INSTRUCTION A: Reproduce word for word the stretch from "I'll field this" through "and hostess trolleys." in the forum thread on car spoilers below.
INSTRUCTION B: In the forum thread on car spoilers below, how does TT-REX say they got their TT?

TEXT SHOWN:

================================

# sick spoilers



## TT-REX (Jun 3, 2011)

when are we gonna see these kind of sick spoilers for the tt mk2 beside that clown ttrs spoiler


----------



## R5T (Apr 24, 2008)

When those kind of spoiler start to appear on the Mk2, it's time to sell, and buy something else. :wink:


----------



## weeman69 (Jul 11, 2008)

R5T said:


> When those kind of spoiler start to appear on the Mk2, it's time to sell, and buy something else. :wink:


+ :wink: *1*


----------



## TT-REX (Jun 3, 2011)

why is that


R5T said:


> When those kind of spoiler start to appear on the Mk2, it's time to sell, and buy something else. :wink:


----------



## -:[KM]:- (May 16, 2010)

What a load of toss.

Sick indeed. Absolutely f***ing sickening.

I bet you'd have one.


----------



## powerplay (Feb 8, 2008)

They're not that bad, I've seen far worse!!


----------



## Mark 2 (Oct 18, 2011)

http://rahmadi.com/2010-raeder-motorspo ... i-tt-rs-3/

mmmmmmmmmmmmm looks like a carrying handle lol


----------



## powerplay (Feb 8, 2008)

Mark 2 said:


> http://rahmadi.com/2010-raeder-motorsport-audi-tt-rs.html/raeder-motorsport-audi-tt-rs-3/
> 
> mmmmmmmmmmmmm looks like a carrying handle lol


Been featured in several posts lately. A case of form definitely not following function. Can't knock it tho, it's damn quick!


----------



## Mark 2 (Oct 18, 2011)

powerplay said:


> Mark 2 said:
> 
> 
> > http://rahmadi.com/2010-raeder-motorsport-audi-tt-rs.html/raeder-motorsport-audi-tt-rs-3/
> ...


Yeah i bet its quick but still unsightly carrying handle. !!! lol


----------



## ScoobyTT (Aug 24, 2009)

TT-REX said:


> why is that
> 
> 
> R5T said:
> ...


I'll field this one. Because Mk2 starting to look like something that belongs on a PlayStation is indicative of increased chavification and therefore a cue for folk with better taste to buy a car that isn't popular enough with chavs to trigger the production and marketing of spoilers that look like bookshelves and hostess trolleys.


----------



## TT-REX (Jun 3, 2011)

hmm i see scooby dooby Dooo !


ScoobyTT said:


> TT-REX said:
> 
> 
> > why is that
> ...


----------



## Chubster (Feb 14, 2011)

Methinks you bought the wrong car.........


----------



## TT-REX (Jun 3, 2011)

i got the tt for free man , i would never spend my money on a tt ,


Chubster said:


> Methinks you bought the wrong car.........


----------



## andyTT180 (Mar 19, 2010)

TT-REX said:


> i got the tt for free man , i would never spend my money on a tt ,
> 
> 
> Chubster said:
> ...


Maybe you should sell it and buy something you'd prefer then?


----------



## YELLOW_TT (Feb 25, 2004)

R5T said:


> When those kind of spoiler start to appear on the Mk2, it's time to sell, and buy something else. :wink:


A men to that


----------



## weeman69 (Jul 11, 2008)

andyTT180 said:


> TT-REX said:
> 
> 
> > i got the tt for free man , i would never spend my money on a tt ,
> ...


..Like a whole box full of Hot Wheels n some glue n some tape n some balsa wood n some paint n............. :?:


----------

================================

SUPPLIED MATERIAL:
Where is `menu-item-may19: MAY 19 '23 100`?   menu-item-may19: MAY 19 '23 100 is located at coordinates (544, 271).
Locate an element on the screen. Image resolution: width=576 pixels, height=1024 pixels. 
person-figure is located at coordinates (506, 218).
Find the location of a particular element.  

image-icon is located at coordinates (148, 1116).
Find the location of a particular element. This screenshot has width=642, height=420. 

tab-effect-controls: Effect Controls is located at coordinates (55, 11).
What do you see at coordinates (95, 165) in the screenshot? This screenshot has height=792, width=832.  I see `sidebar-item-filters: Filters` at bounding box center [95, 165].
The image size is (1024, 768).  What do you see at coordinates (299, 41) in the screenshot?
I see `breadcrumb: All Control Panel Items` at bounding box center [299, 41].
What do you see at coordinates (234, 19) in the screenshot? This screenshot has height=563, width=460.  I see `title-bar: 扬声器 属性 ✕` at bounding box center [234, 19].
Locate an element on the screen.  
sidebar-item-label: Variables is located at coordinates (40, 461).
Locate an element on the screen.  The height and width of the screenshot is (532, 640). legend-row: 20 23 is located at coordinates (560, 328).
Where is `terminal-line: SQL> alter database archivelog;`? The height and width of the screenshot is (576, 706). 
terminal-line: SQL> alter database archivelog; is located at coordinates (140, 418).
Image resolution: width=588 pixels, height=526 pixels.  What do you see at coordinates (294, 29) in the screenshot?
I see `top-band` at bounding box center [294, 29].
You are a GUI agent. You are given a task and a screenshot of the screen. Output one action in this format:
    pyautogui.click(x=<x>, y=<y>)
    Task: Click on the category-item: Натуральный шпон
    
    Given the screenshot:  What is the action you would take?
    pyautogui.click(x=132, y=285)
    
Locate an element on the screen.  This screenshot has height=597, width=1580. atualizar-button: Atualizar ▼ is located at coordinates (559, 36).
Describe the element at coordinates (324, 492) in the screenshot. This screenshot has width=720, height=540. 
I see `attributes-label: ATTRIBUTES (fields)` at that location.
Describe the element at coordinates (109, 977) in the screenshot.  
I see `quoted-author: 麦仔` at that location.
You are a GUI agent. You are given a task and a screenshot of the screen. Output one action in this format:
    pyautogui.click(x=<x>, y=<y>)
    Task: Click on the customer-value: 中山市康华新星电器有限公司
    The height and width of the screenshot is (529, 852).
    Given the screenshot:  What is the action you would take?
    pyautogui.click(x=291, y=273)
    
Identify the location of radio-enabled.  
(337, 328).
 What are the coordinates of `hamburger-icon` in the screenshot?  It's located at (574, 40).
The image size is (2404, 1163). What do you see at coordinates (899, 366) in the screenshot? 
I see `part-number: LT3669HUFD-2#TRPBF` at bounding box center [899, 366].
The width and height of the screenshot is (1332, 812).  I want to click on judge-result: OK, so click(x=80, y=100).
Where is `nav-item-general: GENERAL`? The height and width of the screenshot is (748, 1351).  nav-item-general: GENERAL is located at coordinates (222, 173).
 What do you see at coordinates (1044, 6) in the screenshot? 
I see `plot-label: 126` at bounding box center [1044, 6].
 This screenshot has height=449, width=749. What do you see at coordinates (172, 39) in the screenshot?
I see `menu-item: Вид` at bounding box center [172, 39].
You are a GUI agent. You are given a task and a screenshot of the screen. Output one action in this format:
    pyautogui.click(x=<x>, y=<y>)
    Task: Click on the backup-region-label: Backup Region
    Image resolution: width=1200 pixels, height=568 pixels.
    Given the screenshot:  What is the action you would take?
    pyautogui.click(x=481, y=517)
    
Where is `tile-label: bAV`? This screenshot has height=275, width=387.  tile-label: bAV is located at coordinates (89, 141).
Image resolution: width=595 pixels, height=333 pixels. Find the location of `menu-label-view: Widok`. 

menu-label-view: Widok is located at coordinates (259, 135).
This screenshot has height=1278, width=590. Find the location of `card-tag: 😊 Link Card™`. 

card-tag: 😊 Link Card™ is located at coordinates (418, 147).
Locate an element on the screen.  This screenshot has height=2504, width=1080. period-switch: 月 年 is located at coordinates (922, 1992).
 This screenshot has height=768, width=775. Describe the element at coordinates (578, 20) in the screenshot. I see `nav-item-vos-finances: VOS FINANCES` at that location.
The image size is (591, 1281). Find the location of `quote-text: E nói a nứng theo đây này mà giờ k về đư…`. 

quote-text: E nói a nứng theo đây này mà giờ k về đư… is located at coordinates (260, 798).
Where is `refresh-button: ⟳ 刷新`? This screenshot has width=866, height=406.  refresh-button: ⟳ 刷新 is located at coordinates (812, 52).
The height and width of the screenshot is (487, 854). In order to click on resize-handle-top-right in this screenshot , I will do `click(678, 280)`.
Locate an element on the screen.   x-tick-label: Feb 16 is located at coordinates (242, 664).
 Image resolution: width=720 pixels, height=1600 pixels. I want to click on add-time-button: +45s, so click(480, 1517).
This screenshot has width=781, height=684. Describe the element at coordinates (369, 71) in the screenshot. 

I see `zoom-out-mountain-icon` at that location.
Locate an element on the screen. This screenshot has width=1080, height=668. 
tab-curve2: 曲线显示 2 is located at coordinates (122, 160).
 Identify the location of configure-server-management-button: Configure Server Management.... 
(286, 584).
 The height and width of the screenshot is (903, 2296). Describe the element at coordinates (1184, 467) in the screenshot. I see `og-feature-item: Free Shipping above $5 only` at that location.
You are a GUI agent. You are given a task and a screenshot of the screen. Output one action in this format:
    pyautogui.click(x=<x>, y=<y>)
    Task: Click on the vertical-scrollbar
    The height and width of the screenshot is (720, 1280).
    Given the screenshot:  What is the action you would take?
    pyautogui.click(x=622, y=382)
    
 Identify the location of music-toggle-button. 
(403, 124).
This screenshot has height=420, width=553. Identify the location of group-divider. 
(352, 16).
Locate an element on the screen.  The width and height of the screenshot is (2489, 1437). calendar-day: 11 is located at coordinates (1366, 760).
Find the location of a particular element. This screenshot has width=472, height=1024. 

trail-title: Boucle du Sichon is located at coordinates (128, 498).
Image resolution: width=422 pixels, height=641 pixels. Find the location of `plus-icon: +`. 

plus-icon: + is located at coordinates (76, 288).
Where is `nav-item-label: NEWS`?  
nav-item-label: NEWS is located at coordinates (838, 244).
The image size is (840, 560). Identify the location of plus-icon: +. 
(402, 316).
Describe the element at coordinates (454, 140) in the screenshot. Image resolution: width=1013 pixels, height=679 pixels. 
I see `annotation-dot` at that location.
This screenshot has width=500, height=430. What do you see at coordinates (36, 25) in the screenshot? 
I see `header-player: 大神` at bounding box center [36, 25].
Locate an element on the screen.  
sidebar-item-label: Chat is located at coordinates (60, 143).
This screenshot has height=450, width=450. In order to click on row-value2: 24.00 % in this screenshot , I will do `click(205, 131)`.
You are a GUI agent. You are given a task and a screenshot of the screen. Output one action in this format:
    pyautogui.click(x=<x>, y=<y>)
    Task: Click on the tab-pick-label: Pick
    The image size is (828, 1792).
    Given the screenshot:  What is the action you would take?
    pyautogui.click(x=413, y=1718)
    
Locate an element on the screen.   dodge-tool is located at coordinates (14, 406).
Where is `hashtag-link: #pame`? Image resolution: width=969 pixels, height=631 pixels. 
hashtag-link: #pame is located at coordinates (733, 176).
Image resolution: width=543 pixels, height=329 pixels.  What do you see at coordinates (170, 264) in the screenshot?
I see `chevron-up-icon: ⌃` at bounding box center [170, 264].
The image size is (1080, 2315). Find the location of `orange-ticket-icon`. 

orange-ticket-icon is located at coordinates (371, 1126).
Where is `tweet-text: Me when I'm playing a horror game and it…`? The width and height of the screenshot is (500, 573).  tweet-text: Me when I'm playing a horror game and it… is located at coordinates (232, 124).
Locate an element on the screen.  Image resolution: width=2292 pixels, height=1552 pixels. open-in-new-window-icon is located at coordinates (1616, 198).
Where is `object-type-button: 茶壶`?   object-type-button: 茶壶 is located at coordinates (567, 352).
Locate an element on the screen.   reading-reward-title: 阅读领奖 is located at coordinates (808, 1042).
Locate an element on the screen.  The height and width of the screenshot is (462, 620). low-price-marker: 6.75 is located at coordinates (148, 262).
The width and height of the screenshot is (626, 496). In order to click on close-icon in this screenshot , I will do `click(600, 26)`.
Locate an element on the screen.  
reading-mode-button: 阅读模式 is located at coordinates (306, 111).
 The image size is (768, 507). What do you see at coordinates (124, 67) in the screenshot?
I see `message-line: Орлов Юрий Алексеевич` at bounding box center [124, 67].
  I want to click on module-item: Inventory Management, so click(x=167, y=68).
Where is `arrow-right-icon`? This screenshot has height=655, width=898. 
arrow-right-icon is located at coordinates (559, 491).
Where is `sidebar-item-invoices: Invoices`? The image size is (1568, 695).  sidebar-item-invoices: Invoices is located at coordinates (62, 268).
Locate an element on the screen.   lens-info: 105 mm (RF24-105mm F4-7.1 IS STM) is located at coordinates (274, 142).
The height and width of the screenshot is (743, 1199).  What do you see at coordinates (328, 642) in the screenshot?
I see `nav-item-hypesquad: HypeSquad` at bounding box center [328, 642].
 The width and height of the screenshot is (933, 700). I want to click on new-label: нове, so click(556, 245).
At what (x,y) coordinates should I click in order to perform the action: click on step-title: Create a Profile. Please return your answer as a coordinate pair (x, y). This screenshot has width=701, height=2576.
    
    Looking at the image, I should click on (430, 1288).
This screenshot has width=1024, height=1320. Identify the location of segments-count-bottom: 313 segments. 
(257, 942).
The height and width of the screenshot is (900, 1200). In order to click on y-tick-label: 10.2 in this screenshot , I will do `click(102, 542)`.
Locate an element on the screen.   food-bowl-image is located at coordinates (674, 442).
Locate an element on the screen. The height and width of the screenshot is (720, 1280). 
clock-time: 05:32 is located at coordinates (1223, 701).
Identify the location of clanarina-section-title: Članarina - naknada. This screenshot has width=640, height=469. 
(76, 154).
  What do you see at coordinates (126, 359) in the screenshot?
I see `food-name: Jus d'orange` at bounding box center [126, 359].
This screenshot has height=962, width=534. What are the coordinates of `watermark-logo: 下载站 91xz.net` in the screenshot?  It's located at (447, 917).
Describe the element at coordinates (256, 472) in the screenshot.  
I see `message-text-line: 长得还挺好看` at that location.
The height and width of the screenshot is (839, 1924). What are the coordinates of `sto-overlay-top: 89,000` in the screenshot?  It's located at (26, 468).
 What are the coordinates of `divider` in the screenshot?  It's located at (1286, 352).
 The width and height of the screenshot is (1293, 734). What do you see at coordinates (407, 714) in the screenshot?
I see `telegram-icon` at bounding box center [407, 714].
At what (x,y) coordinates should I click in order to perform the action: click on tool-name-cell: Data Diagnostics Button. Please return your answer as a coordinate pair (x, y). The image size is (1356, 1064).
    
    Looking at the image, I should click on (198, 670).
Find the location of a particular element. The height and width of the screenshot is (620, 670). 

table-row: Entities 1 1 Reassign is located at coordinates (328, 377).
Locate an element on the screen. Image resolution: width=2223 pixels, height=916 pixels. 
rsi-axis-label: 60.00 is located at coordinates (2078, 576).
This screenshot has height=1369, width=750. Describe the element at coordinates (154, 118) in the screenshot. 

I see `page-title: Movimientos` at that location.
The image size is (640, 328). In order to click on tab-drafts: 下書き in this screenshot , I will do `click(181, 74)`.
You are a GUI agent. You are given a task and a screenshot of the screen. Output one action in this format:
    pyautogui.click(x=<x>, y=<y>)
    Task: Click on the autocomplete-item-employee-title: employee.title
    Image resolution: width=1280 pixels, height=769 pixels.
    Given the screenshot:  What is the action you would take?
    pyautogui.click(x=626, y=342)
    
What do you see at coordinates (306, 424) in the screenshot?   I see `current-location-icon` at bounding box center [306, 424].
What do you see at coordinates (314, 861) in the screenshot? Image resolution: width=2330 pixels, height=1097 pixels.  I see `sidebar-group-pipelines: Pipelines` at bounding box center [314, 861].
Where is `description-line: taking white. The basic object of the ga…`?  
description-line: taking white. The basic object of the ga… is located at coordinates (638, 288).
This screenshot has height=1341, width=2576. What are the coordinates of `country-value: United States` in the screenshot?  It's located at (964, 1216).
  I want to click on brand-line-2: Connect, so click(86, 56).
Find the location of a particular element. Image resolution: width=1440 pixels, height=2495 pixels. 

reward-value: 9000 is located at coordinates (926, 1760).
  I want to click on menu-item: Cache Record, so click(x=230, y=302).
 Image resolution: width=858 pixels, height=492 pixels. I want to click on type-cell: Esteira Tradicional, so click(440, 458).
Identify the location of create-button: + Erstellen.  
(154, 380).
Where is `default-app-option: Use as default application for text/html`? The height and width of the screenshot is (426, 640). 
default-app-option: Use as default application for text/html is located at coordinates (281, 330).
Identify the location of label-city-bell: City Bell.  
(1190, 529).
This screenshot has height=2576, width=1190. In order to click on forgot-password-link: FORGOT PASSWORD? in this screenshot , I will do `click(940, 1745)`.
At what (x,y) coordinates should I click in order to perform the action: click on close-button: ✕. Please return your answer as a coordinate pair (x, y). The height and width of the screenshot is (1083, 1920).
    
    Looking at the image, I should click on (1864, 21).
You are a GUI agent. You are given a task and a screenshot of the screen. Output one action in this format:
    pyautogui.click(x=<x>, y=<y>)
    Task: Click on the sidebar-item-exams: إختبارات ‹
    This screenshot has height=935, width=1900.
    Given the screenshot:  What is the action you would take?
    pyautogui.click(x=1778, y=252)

================================

WRITTEN SOLUTION A:
I'll field this one. Because Mk2 starting to look like something that belongs on a PlayStation is indicative of increased chavification and therefore a cue for folk with better taste to buy a car that isn't popular enough with chavs to trigger the production and marketing of spoilers that look like bookshelves and hostess trolleys.

WRITTEN SOLUTION B: TT-REX says they got the TT for free.